“Grandma,” said Alice one evening when she and Bobby and Pink had come into Grandma’s room, “do you believe that if you look over your right shoulder at the new moon and make a wish that it will come true?”

“Naw,” jeered Bobby, “course not.”

“Well, I don’t know,” Grandma answered thoughtfully. “A wish made that way could come true. I made a wish once over a white horse and a red-haired girl that came true.”

“Tell us about it Grandma. Please tell us,” coaxed Alice.

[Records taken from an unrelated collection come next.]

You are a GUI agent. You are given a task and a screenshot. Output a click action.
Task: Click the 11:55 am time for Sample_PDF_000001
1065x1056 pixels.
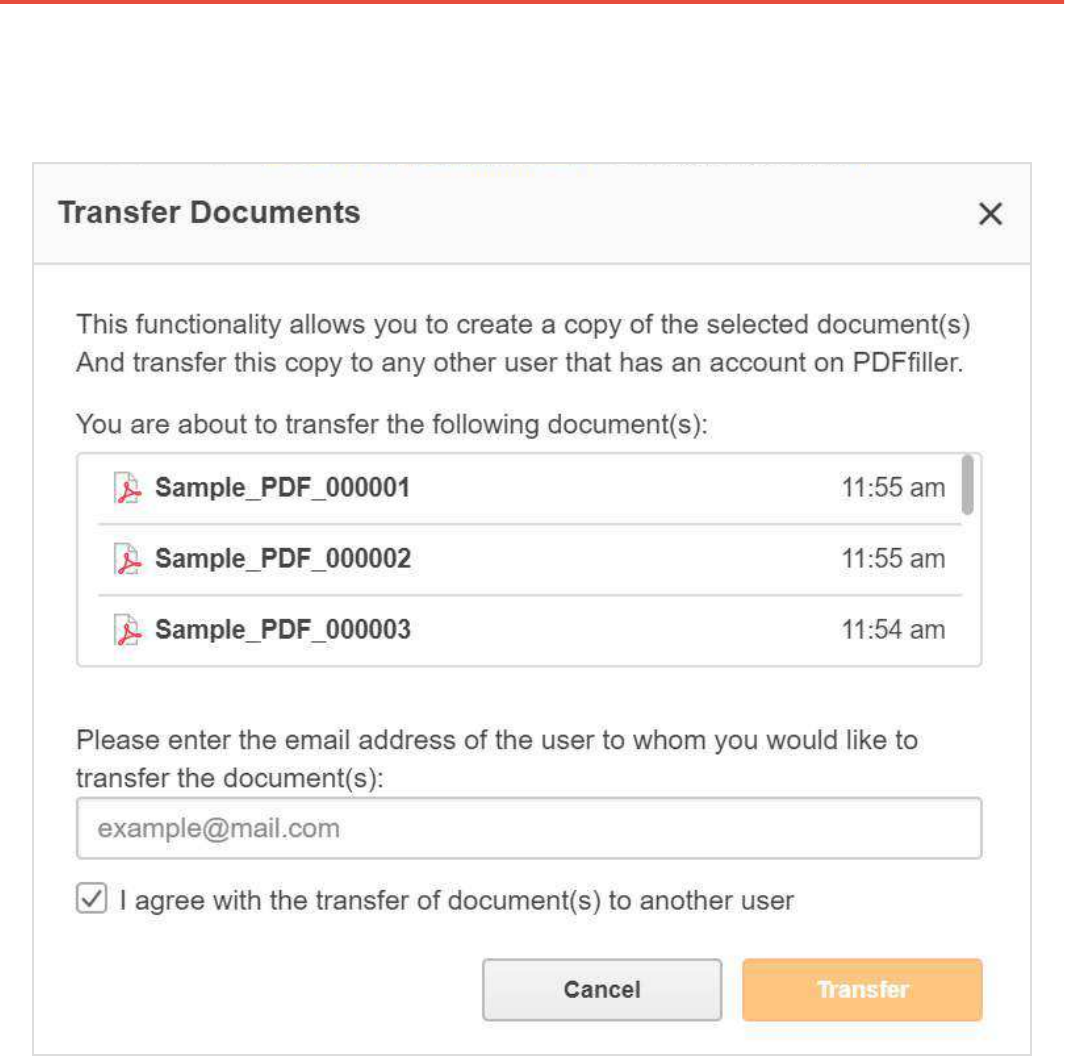click(x=895, y=488)
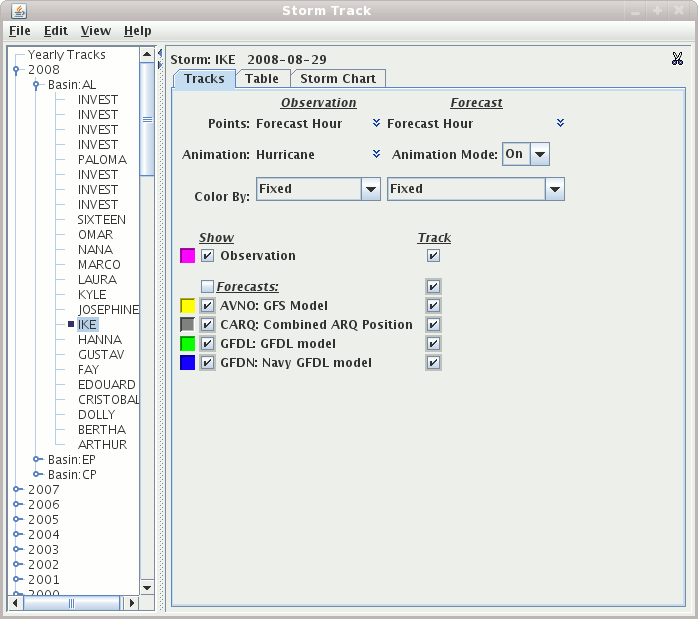Select GUSTAV storm track entry

tap(101, 355)
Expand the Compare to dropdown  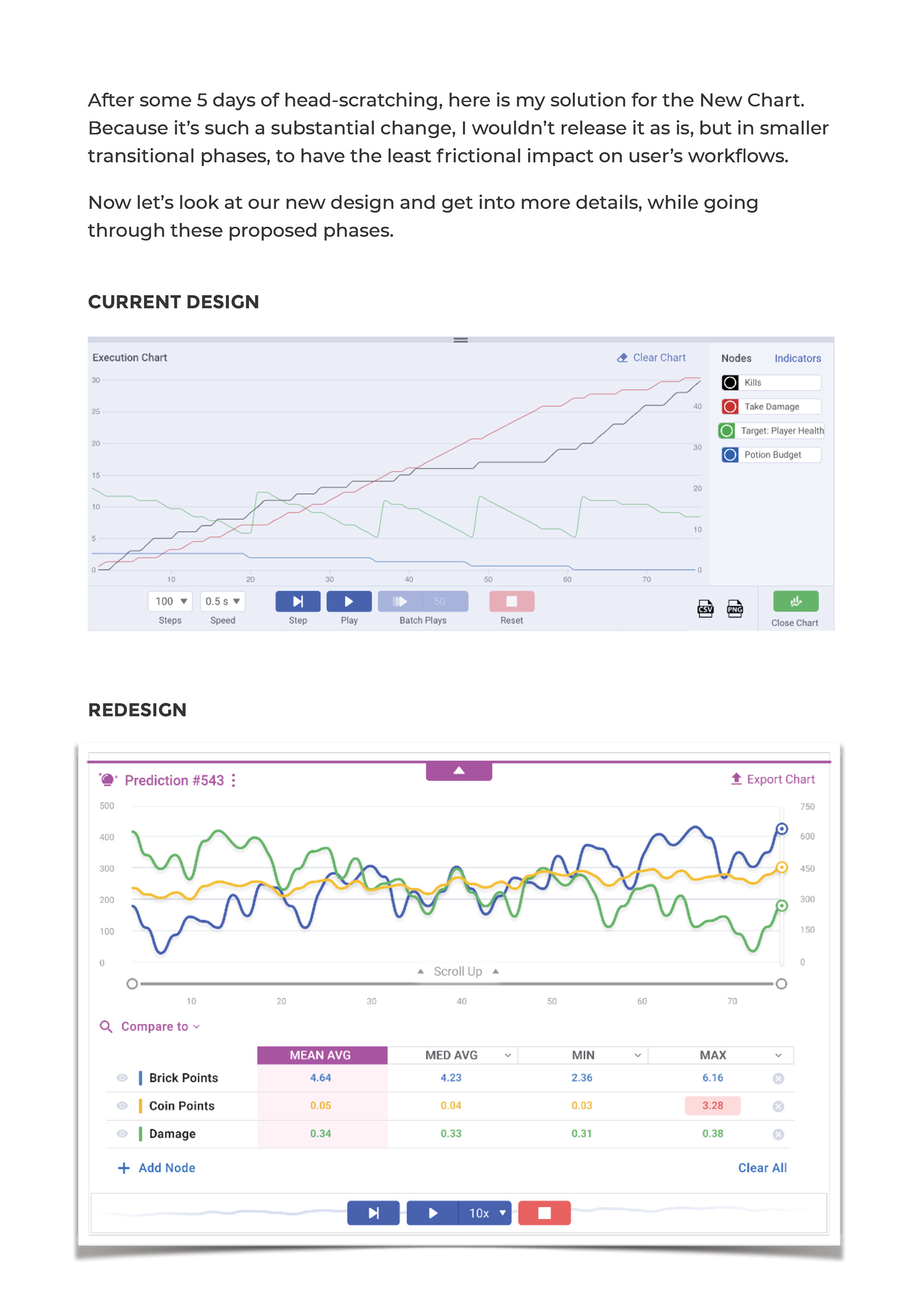tap(154, 1027)
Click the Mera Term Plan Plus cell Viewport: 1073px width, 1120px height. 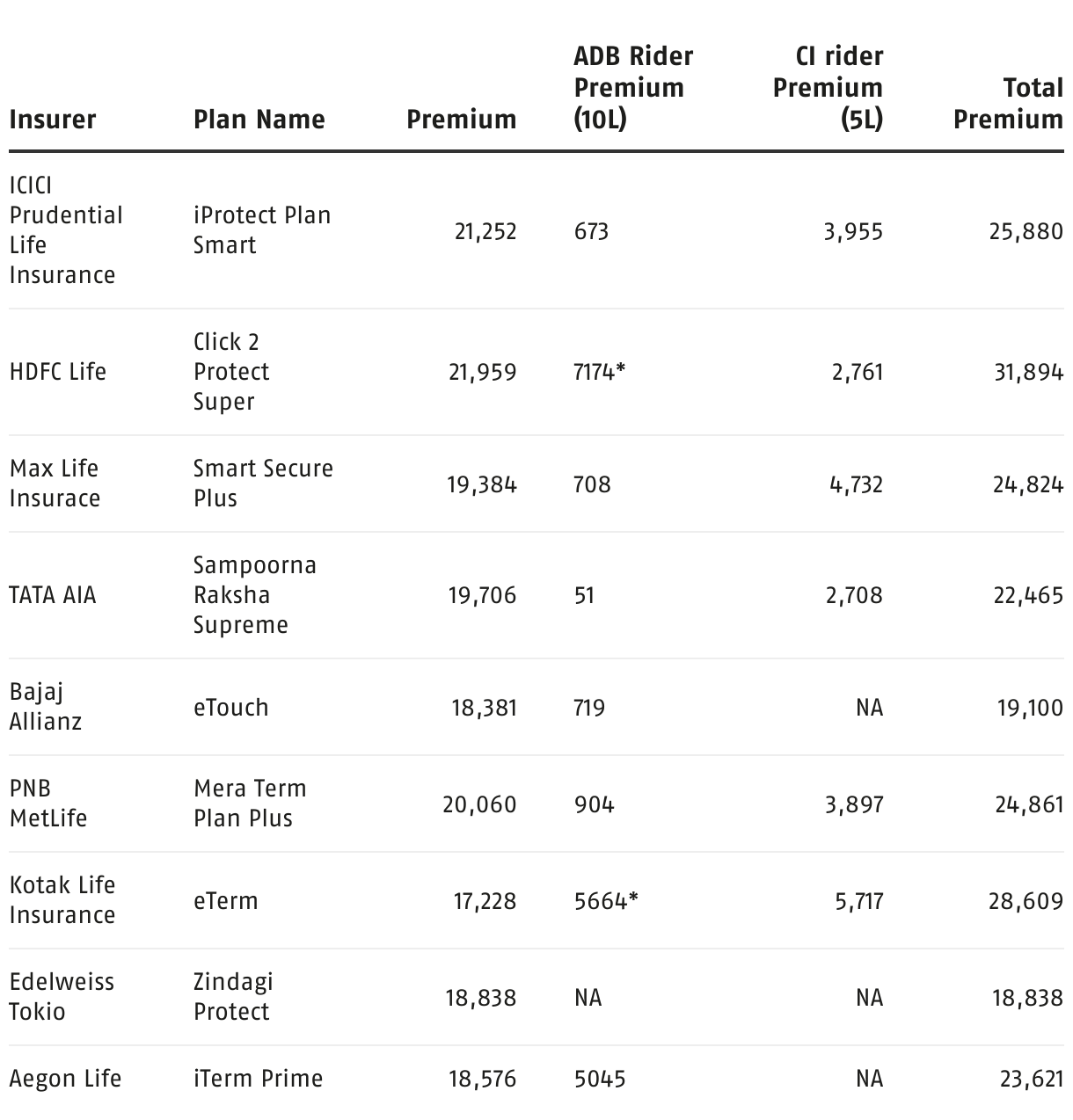point(250,804)

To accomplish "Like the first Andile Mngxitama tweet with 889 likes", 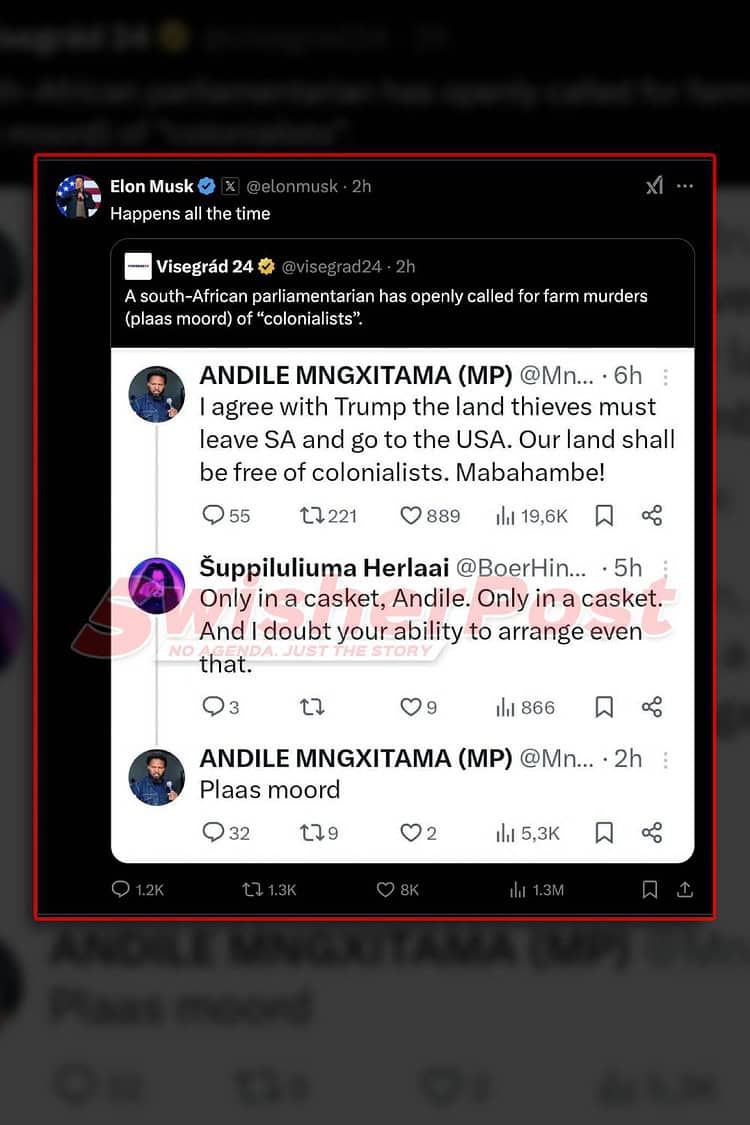I will [411, 516].

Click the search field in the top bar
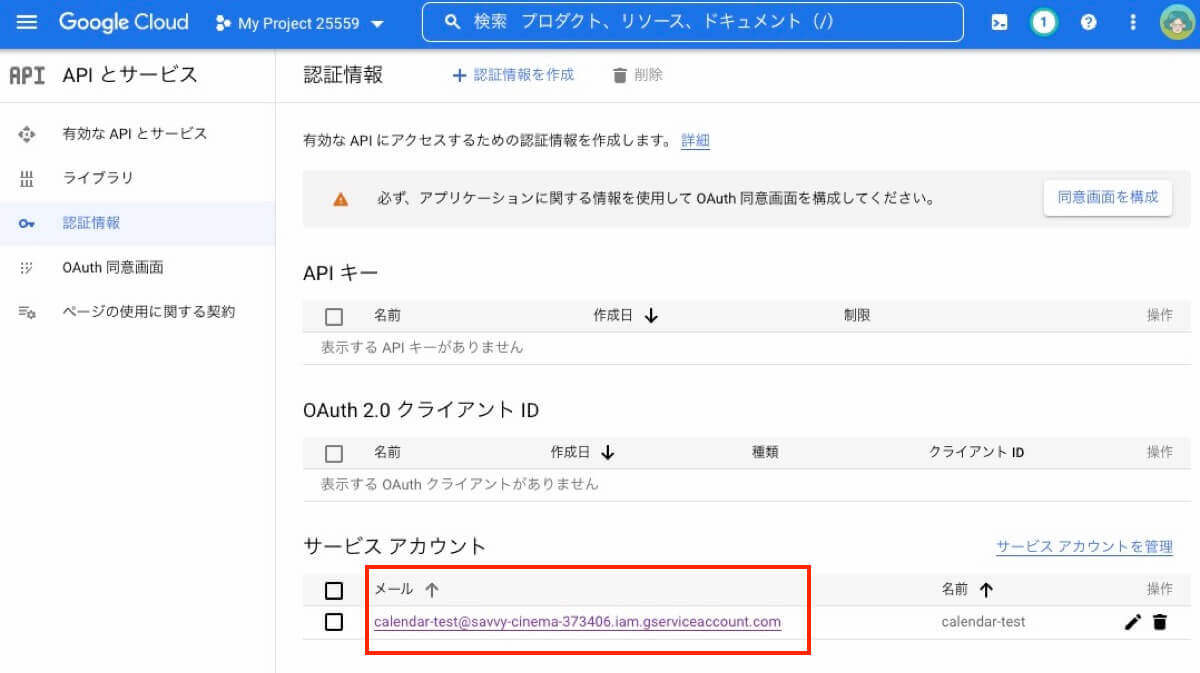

Grandma found her knitting and began.

“The red-haired girl,” she said, “was Betty Bard, our preacher’s granddaughter. She had lived at the parsonage with her grandparents for nearly a year, and next to Annie Brierly she was my best friend. The white horse belonged to old Mrs. Orbison, who with several other women had come to help sister Belle quilt her ‘Rose of Sharon.’

“Betty and I were playing under the apple tree in the side yard. That is, we were trying to play. We couldn’t find any game we liked. We kept thinking that this might be our last afternoon together. You see, conference was to meet the next week, and Betty didn’t seem to think her grandfather would be sent back to preach on Redding circuit. I didn’t think so either. Redding circuit was very hard to please, and though Father never found fault with any of our preachers and always paid his tithes, still I knew that Brother Bard was not popular. Betty said it was because he did good by stealth and no one ever found it out.

“‘If I move away,’ said Betty as we sat under the apple tree talking that afternoon, ‘you may have my playhouse rock at school, Sarah, and all my dahlia roots, and the black kitten. The kitten’s name is Bad Boy because he jumps on the table when no one is looking. And you must be sure to dig the dahlias up before frost.’

“Just then Mrs. Orbison’s voice floated out through the open sitting-room window.

“‘It all depends on the sermon he preaches tomorrow,’ she said. ‘If they don’t like it, a letter goes to the Presiding Elder saying we will not tolerate Brother Bard another year and that in case he is sent back against our wishes we will not pay him anything.’